With both ends included, repeat exactly the lines of the entries below from the one containing "My Teams (1331, 1667)" down to the one containing "Andre Szmyt (305, 1206)", and no others.

+-------+

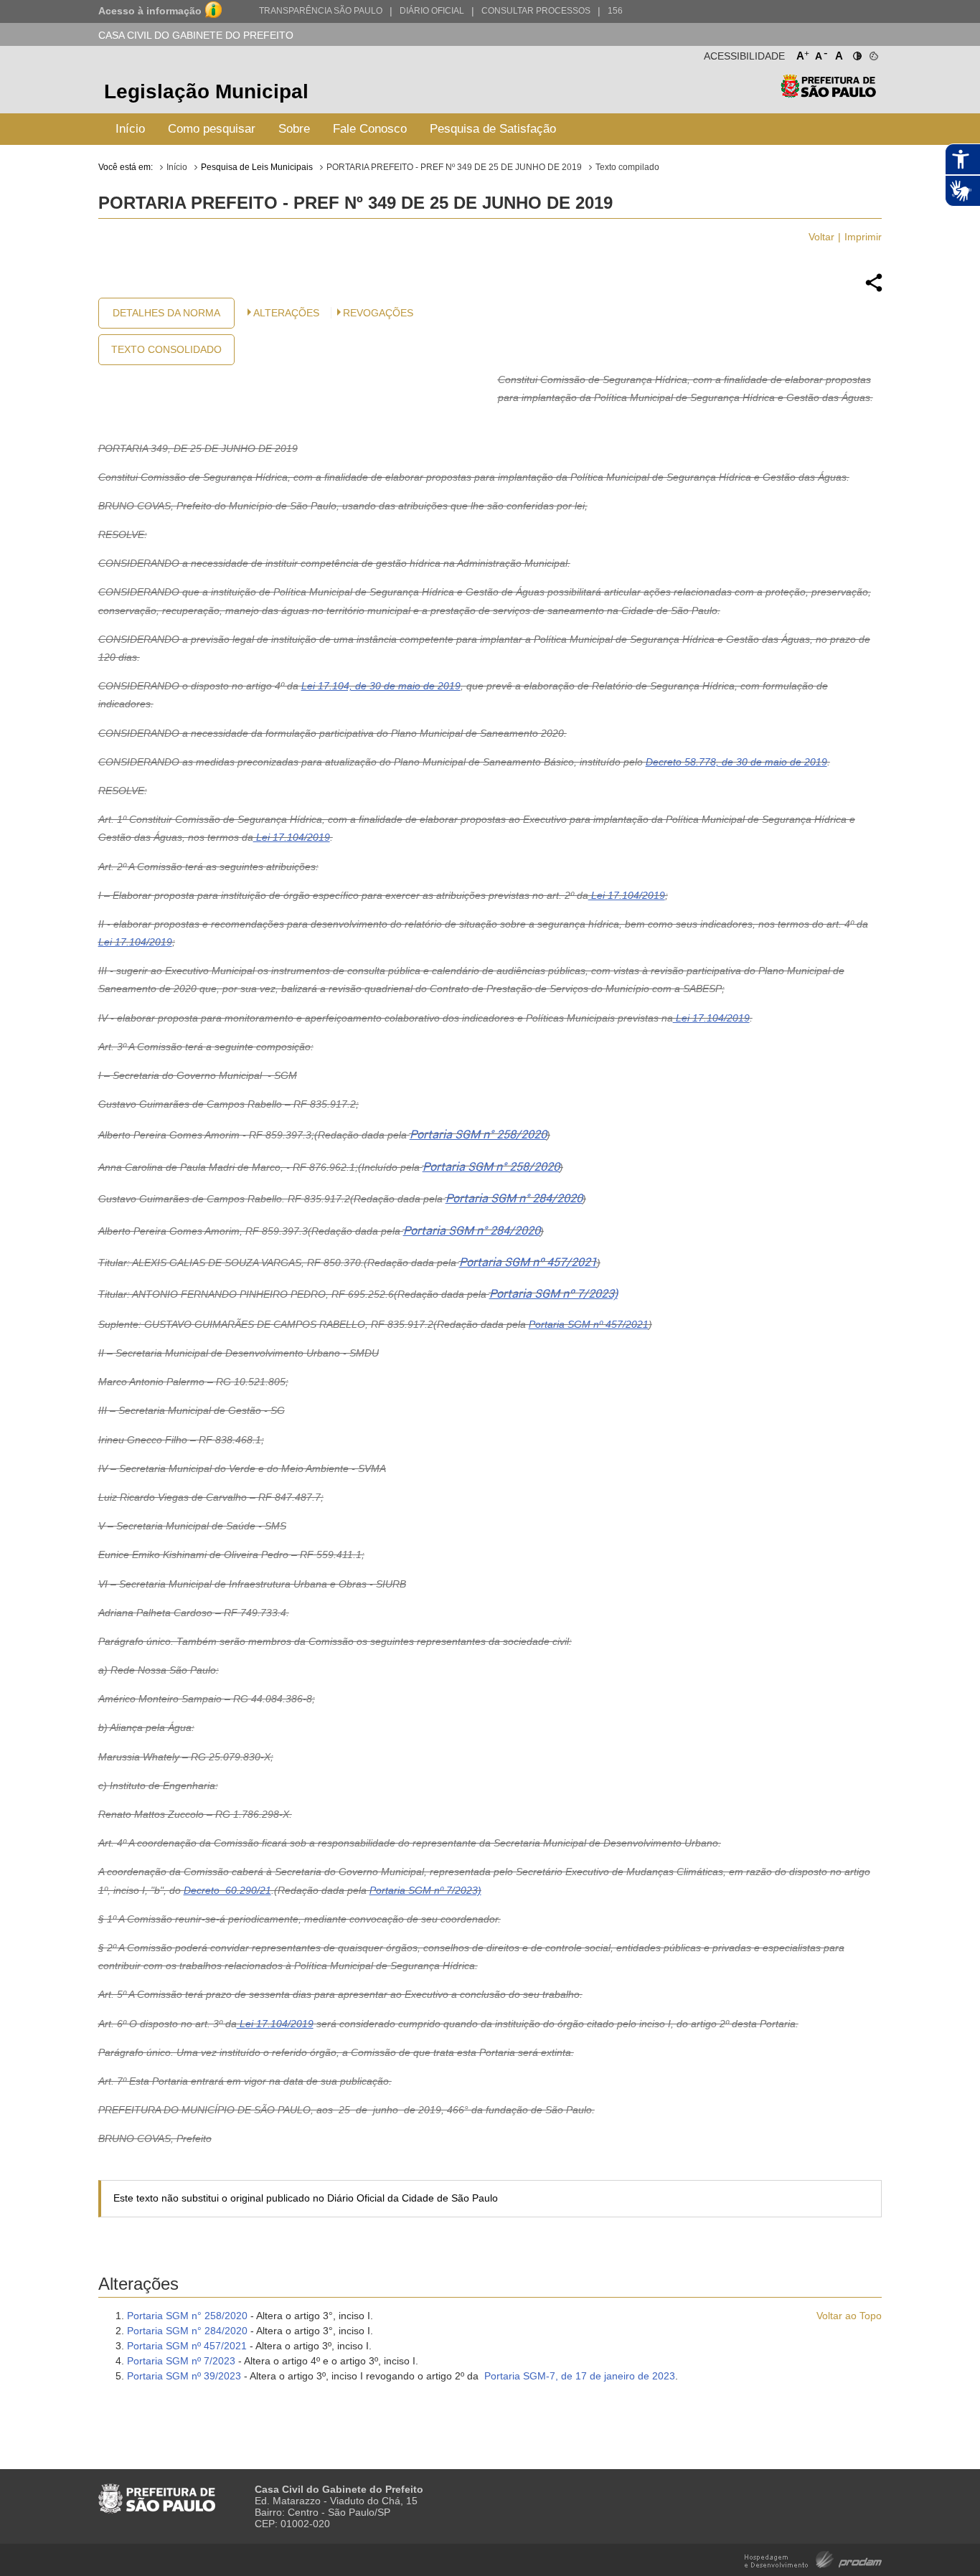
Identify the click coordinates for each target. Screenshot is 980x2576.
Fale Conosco (370, 129)
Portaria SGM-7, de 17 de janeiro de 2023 (579, 2376)
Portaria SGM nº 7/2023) (553, 1294)
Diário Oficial (432, 11)
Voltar (821, 236)
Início (130, 129)
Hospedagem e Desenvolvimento (813, 2558)
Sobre (294, 129)
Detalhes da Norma (166, 313)
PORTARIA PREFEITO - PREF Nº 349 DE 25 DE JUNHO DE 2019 (454, 167)
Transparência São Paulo (320, 11)
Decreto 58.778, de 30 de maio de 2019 (736, 762)
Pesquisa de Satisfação (493, 129)
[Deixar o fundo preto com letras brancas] (856, 53)
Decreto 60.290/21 (227, 1890)
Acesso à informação (150, 10)
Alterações (286, 313)
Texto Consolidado (166, 349)
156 (615, 11)
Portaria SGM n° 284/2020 (514, 1198)
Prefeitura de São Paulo (828, 93)
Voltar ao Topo (849, 2315)
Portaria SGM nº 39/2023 (184, 2376)
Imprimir (863, 236)
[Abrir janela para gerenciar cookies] (873, 53)
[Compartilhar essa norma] (874, 290)
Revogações (378, 313)
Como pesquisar (211, 129)
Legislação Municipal (206, 91)
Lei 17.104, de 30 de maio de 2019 (381, 686)
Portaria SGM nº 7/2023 (181, 2361)
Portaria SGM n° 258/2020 (478, 1134)
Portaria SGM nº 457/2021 (528, 1262)
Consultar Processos (535, 11)
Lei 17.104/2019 (291, 837)
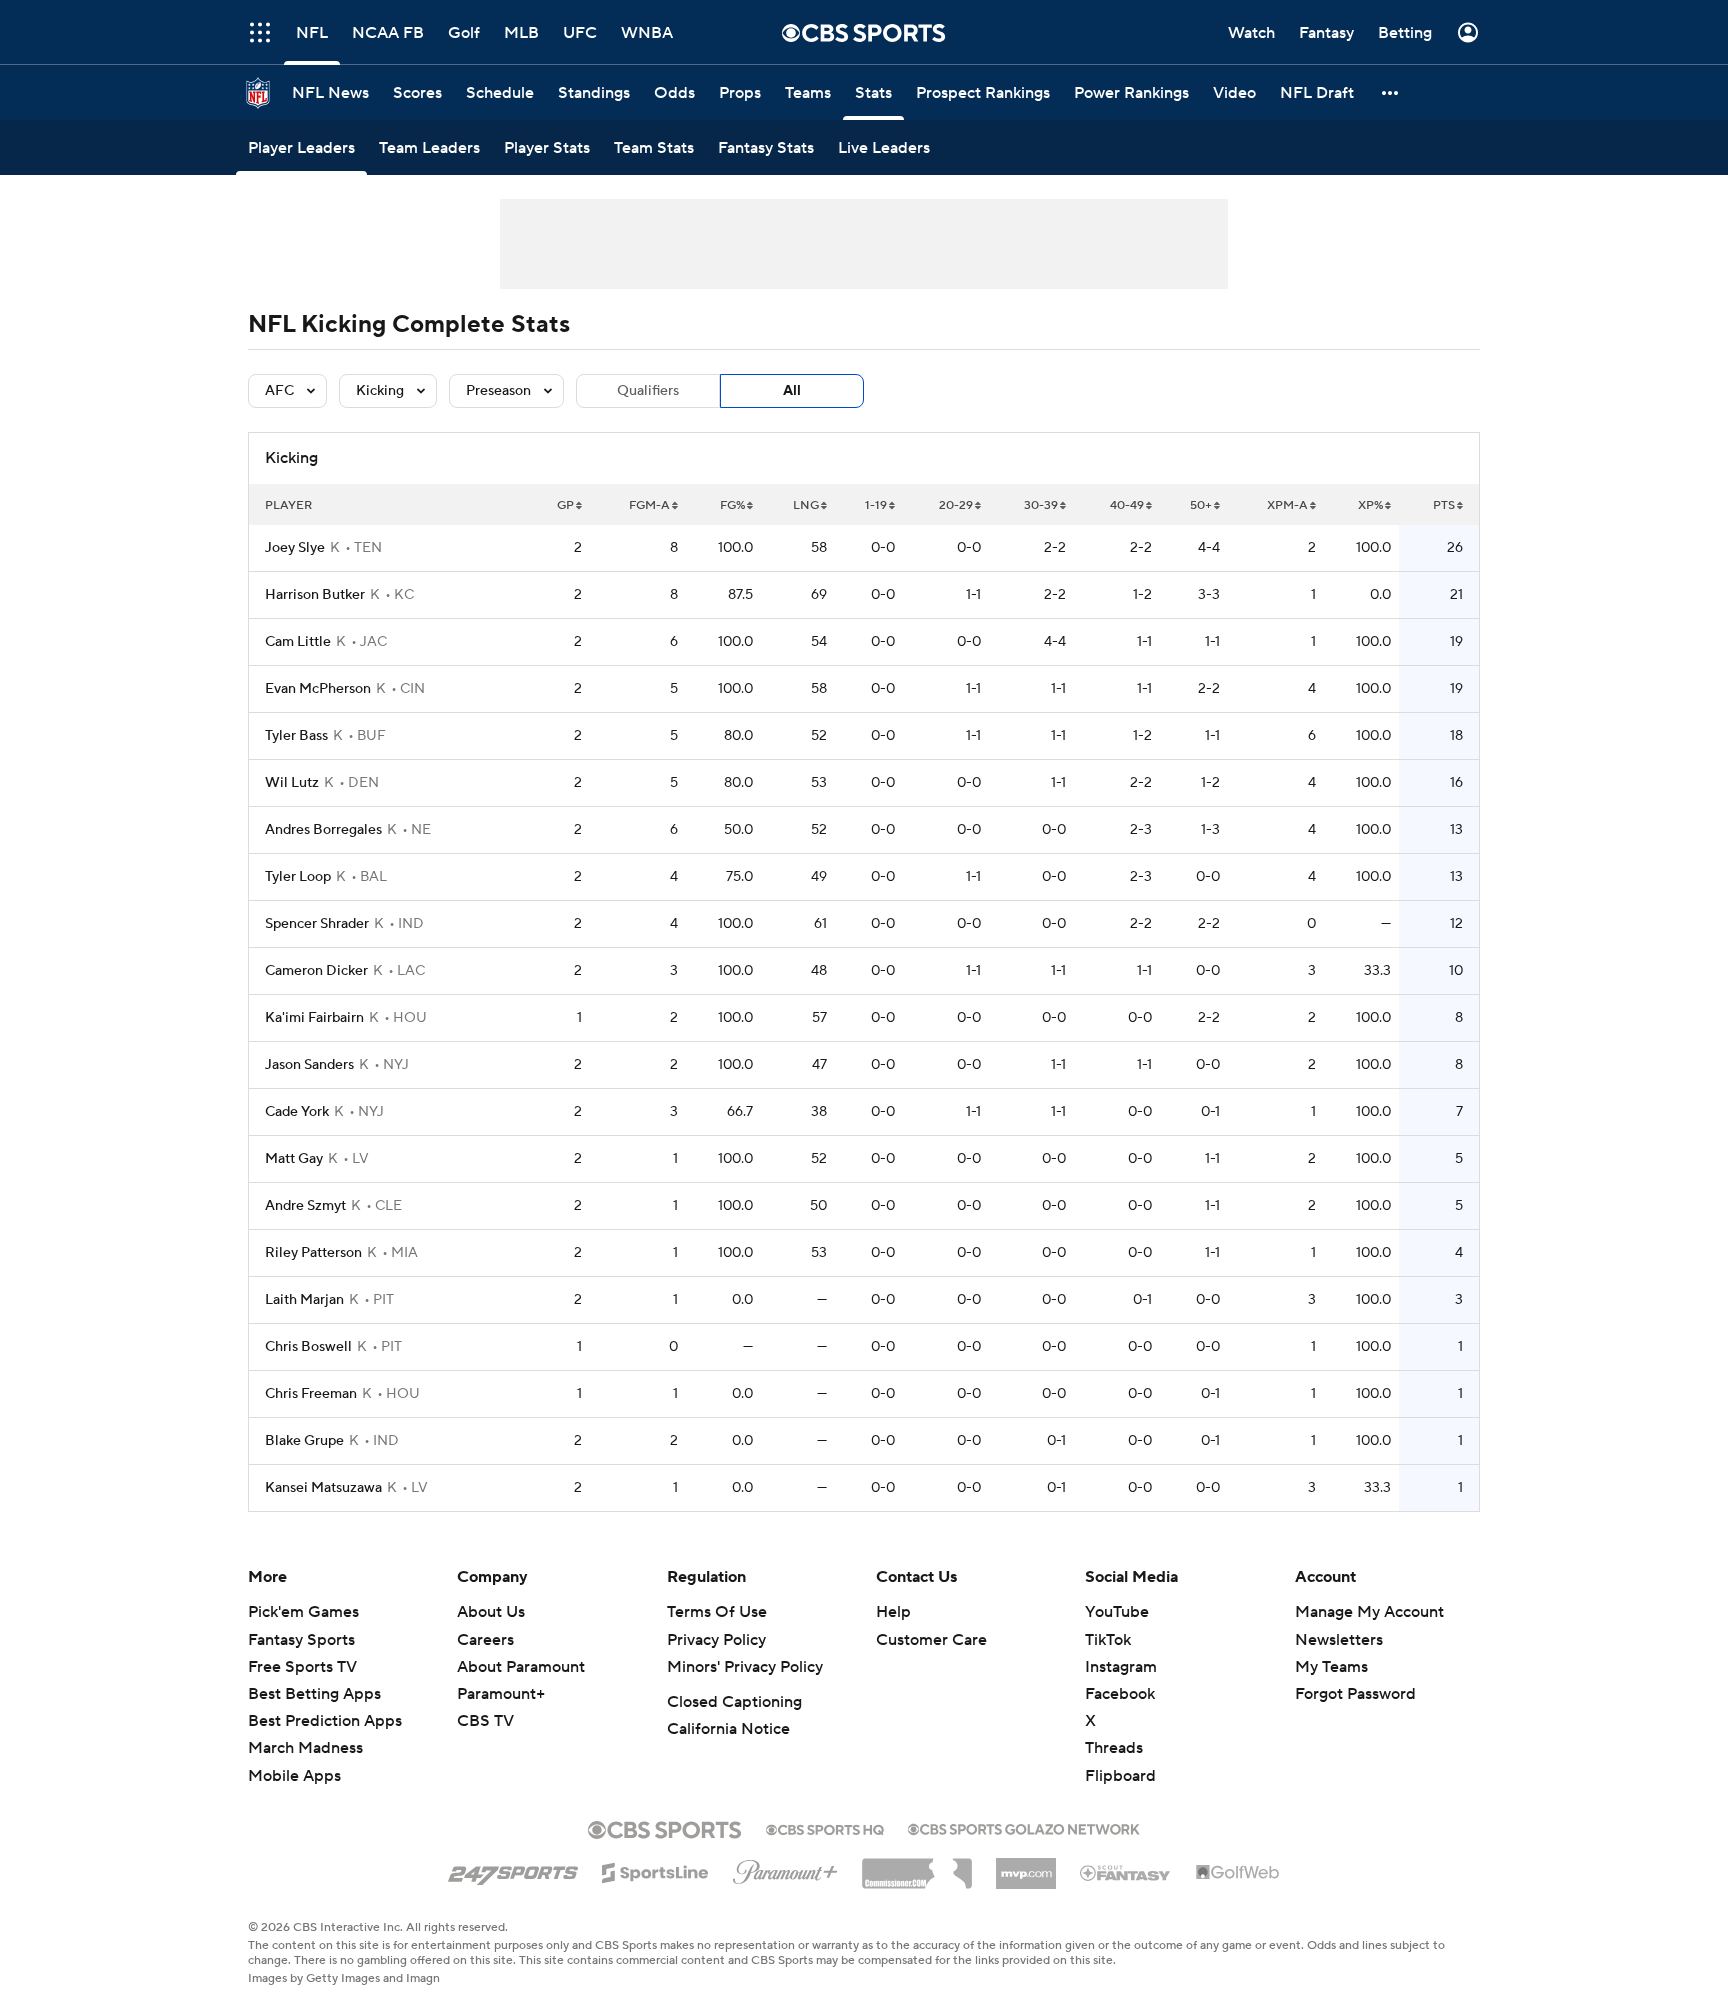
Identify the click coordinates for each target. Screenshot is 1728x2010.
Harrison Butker (315, 595)
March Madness (305, 1748)
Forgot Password (1355, 1694)
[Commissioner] (917, 1866)
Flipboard (1120, 1776)
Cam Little (298, 642)
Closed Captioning (734, 1702)
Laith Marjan (304, 1300)
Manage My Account (1369, 1612)
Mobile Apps (294, 1776)
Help (893, 1612)
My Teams (1331, 1667)
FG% (732, 505)
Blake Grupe (304, 1441)
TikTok (1108, 1640)
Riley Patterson (313, 1253)
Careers (485, 1640)
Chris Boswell (308, 1347)
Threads (1114, 1748)
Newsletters (1339, 1640)
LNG (806, 505)
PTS (1444, 505)
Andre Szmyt (305, 1206)
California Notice (728, 1729)
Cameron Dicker (316, 971)
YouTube (1117, 1612)
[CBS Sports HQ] (825, 1828)
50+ (1201, 505)
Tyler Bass (296, 736)
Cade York (297, 1112)
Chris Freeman (311, 1394)
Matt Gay (294, 1159)
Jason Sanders (309, 1065)
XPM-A (1287, 505)
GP (565, 505)
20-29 (956, 505)
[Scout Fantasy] (1126, 1872)
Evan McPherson (318, 689)
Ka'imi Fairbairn (314, 1018)
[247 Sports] (513, 1869)
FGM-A (649, 505)
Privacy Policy (716, 1640)
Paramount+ (501, 1694)
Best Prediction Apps (325, 1721)
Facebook (1120, 1694)
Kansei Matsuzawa (323, 1488)
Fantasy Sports (301, 1640)
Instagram (1121, 1667)
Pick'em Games (303, 1612)
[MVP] (1026, 1866)
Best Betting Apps (314, 1694)
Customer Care (931, 1640)
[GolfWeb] (1238, 1873)
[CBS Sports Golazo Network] (1024, 1827)
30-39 (1041, 505)
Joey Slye (295, 548)
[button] (260, 32)
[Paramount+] (785, 1868)
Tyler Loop (298, 877)
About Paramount (521, 1667)
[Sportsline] (655, 1870)
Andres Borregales (323, 830)
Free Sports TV (302, 1667)
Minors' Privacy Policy (745, 1667)
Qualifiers (648, 391)
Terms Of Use (717, 1612)
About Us (491, 1612)
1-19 (876, 505)
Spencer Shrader (317, 924)
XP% (1370, 505)
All (792, 391)
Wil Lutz (292, 783)
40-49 (1127, 505)
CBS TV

+-------+

→ Task result
My Teams (1331, 1667)
FG% (732, 505)
Blake Grupe (304, 1441)
TikTok (1108, 1640)
Riley Patterson (313, 1253)
Careers (485, 1640)
Chris Boswell (308, 1347)
Threads (1114, 1748)
Newsletters (1339, 1640)
LNG (806, 505)
PTS (1444, 505)
Andre Szmyt (305, 1206)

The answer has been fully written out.